Baseball has a universal pension system that moves with the employee wherever he is assigned - even out of the United States. This is necessary given the inherent high mobility of the system. One of the weaknesses of local and state government retirement systems is that they are not very portable - in many cases, there is not even reciprocity with other states. This puts government agencies in low population states at a disadvantage as there are fewer employment opportunities within the retirement system and therefore higher risks - especially for employees in at-will supervisory positions. In recent years several western states have discussed the possibility of banding together to create a regional presidential primary so as to compete with California for candidates’ attention - what if those same states created a regional public employee retirement system? Again, this could be an industry disruptor.
Takeaways
What has baseball taught us? First, to succeed in a competitive environment an organization must find a way to align its success with the success of its employees. In the past, government’s mission of service and stability has aligned closely with its employee’s desire for employment and stability. As governments move away from traditional pension programs and relatively guaranteed employment, they move out of alignment with their employees’ definition of success.
Second, administrative parochialism does not encourage employee development or innovation. There is an old adage that illustrates this issue: “They paid me 30 years to work with my hands - if they had just listened they could have had my brain also.” Instead of investing in the whole employee, government’s focus on silo’d duties and task-specific training nets only a limited return on its human resource investment.

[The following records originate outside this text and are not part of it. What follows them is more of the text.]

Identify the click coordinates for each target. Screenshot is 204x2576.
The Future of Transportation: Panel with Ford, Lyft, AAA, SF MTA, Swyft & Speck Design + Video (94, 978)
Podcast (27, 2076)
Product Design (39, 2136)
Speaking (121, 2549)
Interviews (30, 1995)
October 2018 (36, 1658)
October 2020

Third, smaller organizations/operations can be successful and competitive by creating mutually beneficial relationships with other organizations. While there are only 30 Major League Baseball teams, there are more than 200 minor league, foreign league, and independent teams in existence. This is very similar to the handful of metropolitan areas in excess of 1,000,000 persons within the United States, and the myriad rural and less populated communities which need to create mutually beneficial relationships amongst themselves and with metropolitan organizations to be competitive.
Conclusion
Government is inherently less nimble than the private sector, and the smaller, rural communities in the United States have even fewer resources than their urban siblings to attract and retain human resource capital. If government is to compete and remain relevant, especially within rural communities, it must effectuate real change in how it recruits, trains, and compensates its employees. And Major League Baseball is a proven commodity that would be worth emulating.
Aric A. Jensen, AICP graduated with honors from the University of Utah with a Bachelor’s Degree in Real Estate Development, a Professional Certificate in Urban Planning, and a Masters of Public Administration. During his career he has served in various leadership capacities including as a member of the Advisory Board for the College of Architecture and Planning at the University of Utah, as President of the Utah Chapter of the American Planning Association, as the Director of Planning and Economic Development for Bountiful City, Utah, and as the Director of Community Development for the City of Reno, Nevada. He also served several years as the acquisitions and planning manager for Knowlton General, a portfolio development and construction company located in Bountiful, Utah. He currently lives in Reno, Nevada, and manages the Office of Economic Development.